As all UFC bouts are unique like pristine snowflakes, LeVesseur has added confidence that he can take advantage of Prater on the ground as Grant did. “We watched that fight, we've watched that fight probably over 100 times, and we see a lot of openings and things that he was able to do well, but we see things that he wasn't about to do well because of TJ Grant's positioning and his control,” says LeVesseur, who knows he cannot simply mimic what Grant did because it’s likely Prater has learned from his own mistakes. “I'm positive he's watched his own fight as well and has made sure to correct those things, especially going against another wrestler, but anything can happen and it's my job to make him revert to those bad habits and it's his job to not allow me to. He's very talented on the ground and I'm a good wrestler. A lot of times, those two disciplines cross each other and this might be a standup fight and we're totally prepared there too.”
Keeping LeVesseur sharp are the skilled martial artists of The Cellar Fight & Fitness gym in St. Anthony, Minnesota. On the feet, Chris Cichon is a multiple IKF kickboxing champion and has represented the USA multiple times in international competitions. On the ground, Marcelo Nunes is a BJJ black belt under Robert Drysdale. The eventual goal is for LeVesseur to feel like a videogame character again in the Octagon as he once did on the wrestling mat. It’s a process that requires him to make sacrifices both in and out of the cage to remain on that correct path to success.

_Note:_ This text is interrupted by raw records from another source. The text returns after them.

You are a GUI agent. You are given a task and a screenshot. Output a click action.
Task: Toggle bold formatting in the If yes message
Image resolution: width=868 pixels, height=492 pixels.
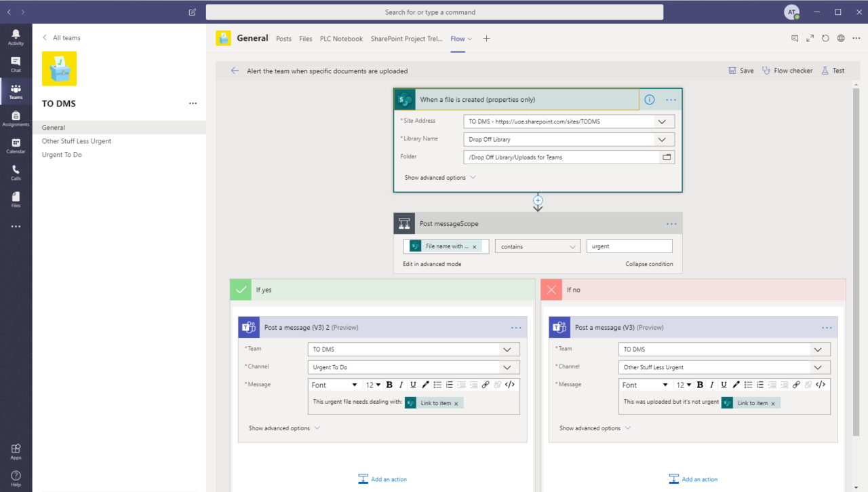click(389, 384)
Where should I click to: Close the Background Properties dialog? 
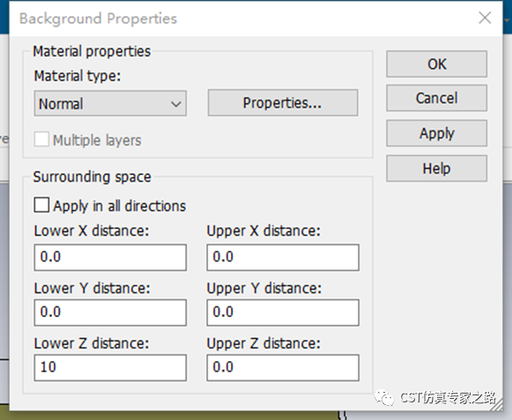[485, 18]
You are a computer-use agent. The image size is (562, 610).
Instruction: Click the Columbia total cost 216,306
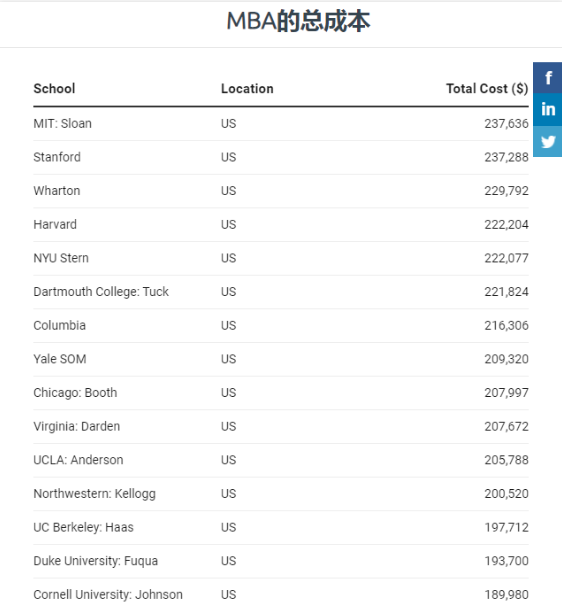(506, 325)
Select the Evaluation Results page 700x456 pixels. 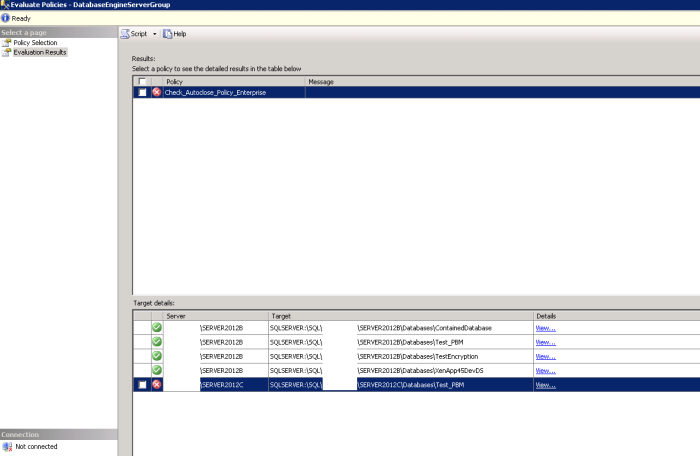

“I'm not there and I've got a lot of growing to do in this sport,” reveals LeVesseur. “But I feel very confident where I'm at right now. I have a good idea of what I do best. With my offense, there are just some things I like to do naturally. With mixed martial arts, the biggest thing you need to do is to be able to adapt. We've been working on a lot of adapting because nothing is going to go as perfectly as it is planned, and if it does, then amen and thank God for that. You have to adapt; I think that's the biggest thing in this sport. Once you adapt, how fast can you find your path back? We've been working on the worst possible situations ever and how we can get back on course and fighting the fight I want to fight. I think that's going to be the biggest key here is to knock [Carlo Prater] off his course and to keep him off his course.”
This Friday in the Twin Cities, “The Prospect” will square off against Prater in a second chance to make a good first impression in his hometown. “For his sake, hopefully he doesn't overlook me,” states LeVesseur, who knows his debut was a box office disaster and is aiming to make the sequel a blockbuster hit. “I'm hoping he's not resting on his laurels thinking this is going to be an easy tap out because he will be in for a rude awakening. I'm pumped about it. It's going to be like New Year’s Eve that Friday in the city and I get to be one of the fighters that is making it like that and I'm thankful and I'm ready to give it my all.”
An exciting win at UFC on FX will be the ideal ending to this part of LeVesseur’s story. Fade to black, roll credits, and fight fans will look forward to the next one.